Louise is followed as she attempts to communicate with the extraterrestrials, referred to as “heptapods,” through a glass wall in the landed spaceship in Montana. Working with Physicist Ian Donnely, played by Jeremy Renner, viewers watch her process of developing an understanding of the heptapods’ communication to determine the intentions of their visit on Earth. Simultaneously, geopolitical tensions rise as the affected nations begin to become increasingly agitated, suggesting the possibility of war, both outwardly against the aliens and on the global stage.
Further, the movie raised interesting questions about the nature of time, as Louise and Ian begin to realize that the heptapods’ perception of time is drastically different from our own.
First-year, Samanta Kost, explained, “Honestly I had no idea what I was expecting when I came in but I loved it. I was intrigued by their manipulation of time and their take on aliens. I have never seen it before in a movie and I wish I knew more movies like it.”

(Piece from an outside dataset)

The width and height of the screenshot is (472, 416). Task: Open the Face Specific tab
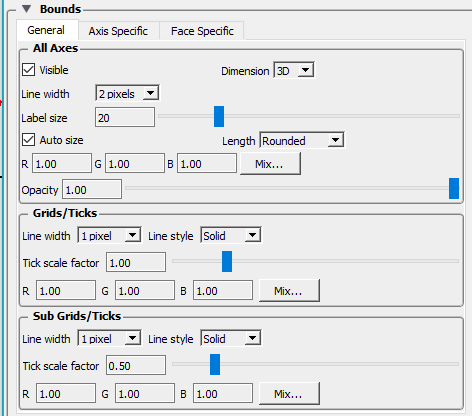tap(202, 31)
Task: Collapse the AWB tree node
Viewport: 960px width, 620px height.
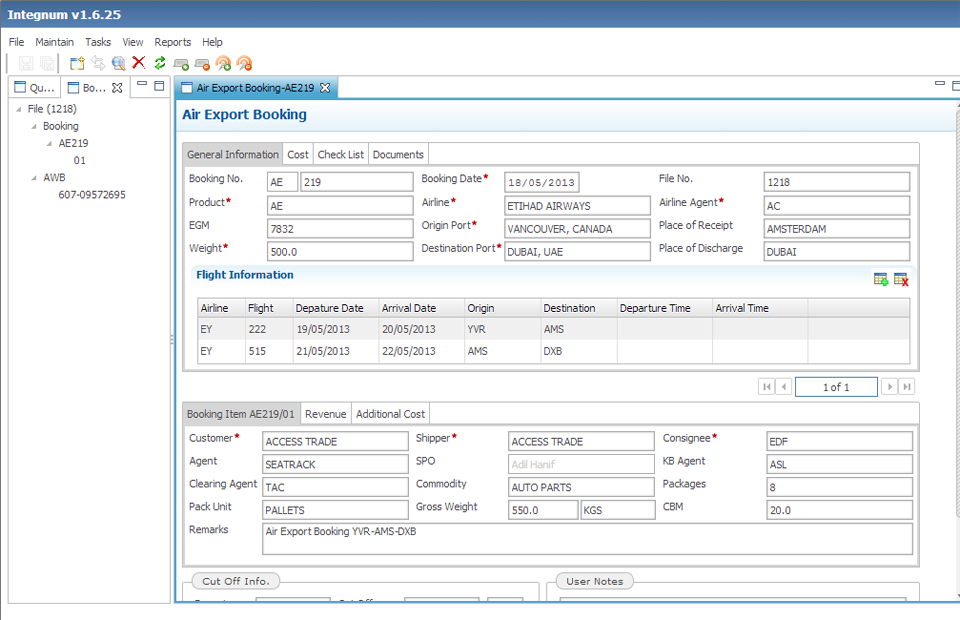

Bank’s exploration into the paradigm of time as non-linear challenges viewers’ perceptions of consciousness, and sparks conversations about how moral decisions can change as conceptions of time change. This creates an interesting thought exercise for the viewer.
Sophomore, Natalie Hatton, remarked: “I saw the movie in theaters when it first came out but had completely forgotten it until I went to this showing. This movie is a must-see even if you aren’t really a sci-fi fan. My friend and I spent hours talking about it afterward – really cool stuff.”
First-year student, Max Gardinier, shared a similar sentiment: “I’ve seen ‘Arrival’ a couple of times and it’s one of my favorite movies. I was super excited to see they were playing it as part of the film series! It’s so unique and it’s such a good story, I love the ending and the emphasis on the concepts of time and language, there’s really nothing else like it.”
“Arrival” was well received by critics as well, winning the Writers Guild of America Award for Best Adapted Screenplay amongst other accolades. The film was based on Ted Chiang’s “Story of Your Life,” his award-winning science fiction novella from 1998, and the screening was co-sponsored by Living Writers. Upcoming events and screenings can be found on the Colgate Film and Media Studies website, including the welcoming of Ted Chiang himself to speak in Golden Auditorium in Little Hall on Thursday, Sept. 20th at 4:30.